This was vividly demonstrated on Tuesday, the second night of the Democratic National Convention, highlighted by a keynote address by Dr. Jill Biden, the nominee’s longtime wife, who delivered a deeply personal story of their lives together.

After describing Joe Biden’s painful losses before she met him – including the deaths of his first wife and baby daughter in a car crash – Dr. Biden said:

How do you make a broken family whole? The same way you make a nation whole — with love and understanding and with small acts of kindness.”

Opening the 2-hour televised climax of the night was the first of two keynote addresses, delivered in snippets by no fewer than 17 of the party’s “rising stars” – ranging from Stacey Abrams, former minority leader of the Georgia state House of Representatives, to the president of the Navajo Nation, Johnathan Nez, to Florida agriculture commissioner Nikki Fried.

More prominent Democrats, like former president Bill Clinton, Senate minority leader Chuck Schumer and the fiery newcomer Rep. Alexandria Ocasio-Cortez also spoke.

### Records
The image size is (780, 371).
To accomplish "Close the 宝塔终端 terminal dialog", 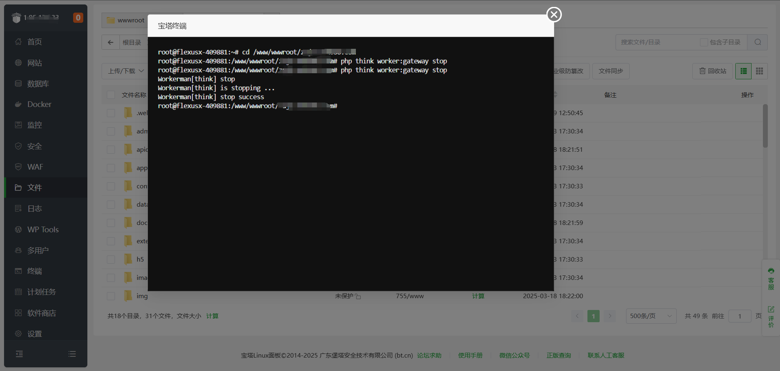I will 554,15.
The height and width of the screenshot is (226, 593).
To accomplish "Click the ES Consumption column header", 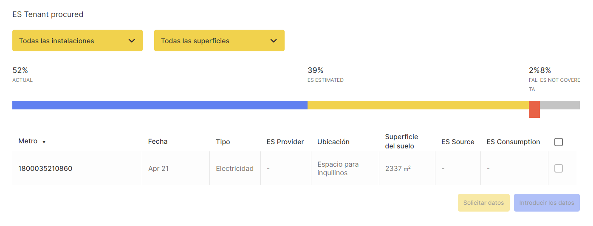I will (513, 142).
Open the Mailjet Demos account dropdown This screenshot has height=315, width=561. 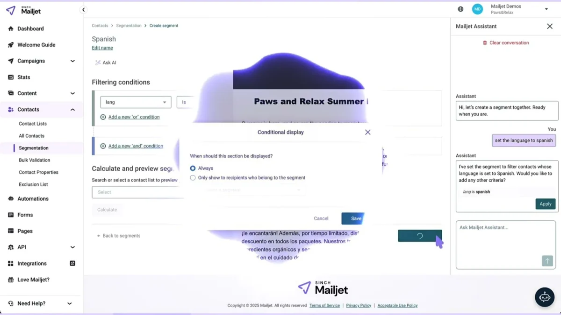pos(546,9)

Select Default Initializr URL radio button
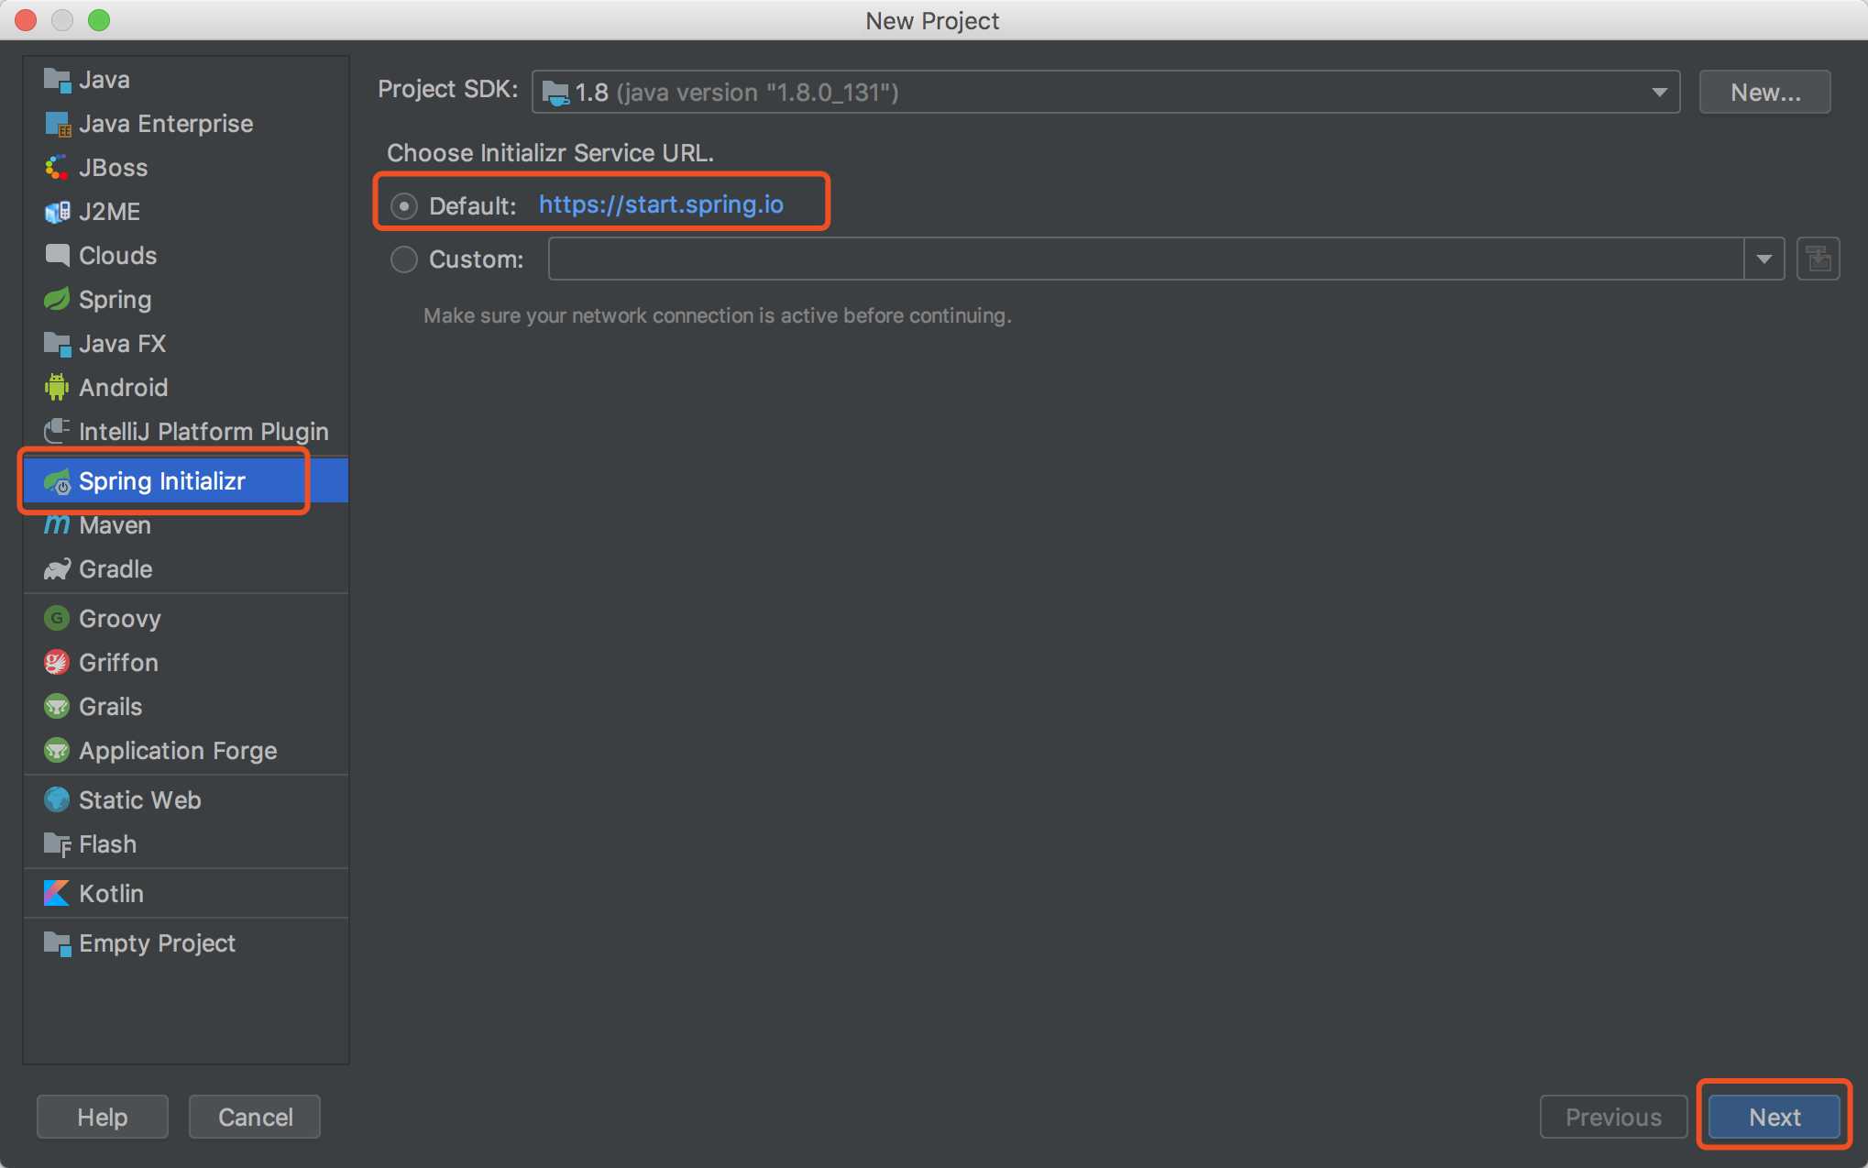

### Stated problem 1
Decide whether each statement agrees with the convention passage, answering yes or no and quoting the deciding words: (a) Jill Biden's keynote came on the second night of the convention; (b) the first keynote address was delivered by 12 rising stars; (c) Chuck Schumer is identified as the Senate majority leader.
### Stated problem 2
Please copy everything in the convention passage from "This was vividly" down to "commissioner Nikki Fried.".
The lines play no part in this work.

### Problem solution 1
(a) Yes: "on Tuesday, the second night of the Democratic National Convention, highlighted by a keynote address by Dr. Jill Biden"
(b) No: "delivered in snippets by no fewer than 17 of the party’s"
(c) No: "Senate minority leader Chuck Schumer"

### Problem solution 2
This was vividly demonstrated on Tuesday, the second night of the Democratic National Convention, highlighted by a keynote address by Dr. Jill Biden, the nominee’s longtime wife, who delivered a deeply personal story of their lives together.

After describing Joe Biden’s painful losses before she met him – including the deaths of his first wife and baby daughter in a car crash – Dr. Biden said:

How do you make a broken family whole? The same way you make a nation whole — with love and understanding and with small acts of kindness.”

Opening the 2-hour televised climax of the night was the first of two keynote addresses, delivered in snippets by no fewer than 17 of the party’s “rising stars” – ranging from Stacey Abrams, former minority leader of the Georgia state House of Representatives, to the president of the Navajo Nation, Johnathan Nez, to Florida agriculture commissioner Nikki Fried.